To be or not to be...

Today the taxi driver taking us from Essaouira back to my village was speeding, even by Moroccan standards. I couldn't verify it because his speedometer was no longer working, but I could tell by the way the car was shaking and by the centrifugal force we were subjected to when we hugged the curves. Despite the horrible safety record of Moroccan drivers, I sat calmly in the back, wedged securely between two other passengers, and read my book. I was glad for the quick pace because I was late for the aerobics class I teach. I had been on a tight time schedule; I had planned to make the trip to Essaouira for the meeting and turn around and come back. But the person I was meeting with had been 45 minutes late because of a taxi-related delay. So this was poetic justice coming to my rescue.

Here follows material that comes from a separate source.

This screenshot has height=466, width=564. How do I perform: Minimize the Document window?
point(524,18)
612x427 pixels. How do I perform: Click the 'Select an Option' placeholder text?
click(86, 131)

I looked up from my book from time to time and watched the familiar scenery speed by. I suddenly saw it anew, as if for the first time. I had the surreal thought that this strange and exotic world that had become my normal, like the blurry scenery I had begun to regard with disinterest, would soon be a thing of the past, a figment of my imagination. It occurred to me that I was possibly already starting to pull away in my mind, preparing myself to adjust back to life in America by finding a psychic separation between me and this world I had come to take for granted. Yet that is the last thing I want to do - leave before I am gone. I want to drink it up, every last drop, before the cup is taken from me forever.

As soon as the taxi pulled into my town, all such thoughts were pushed out as I rushed up the hill to class. Soon as I was jamming to the music with my four faithful attendees, throwing myself into the rigorous dance moves that had become our tri-weekly form of exercise. Enjoying the connectedness with the women in my class as we moved to the music, leading them yet fully together with them. Feeling their energy, their affection and respect, enjoying their laughter and feeling the inexplicable bliss, in those moments of comprehension, of truly laughing with them. I was fully back in the present and there was nowhere I would rather be.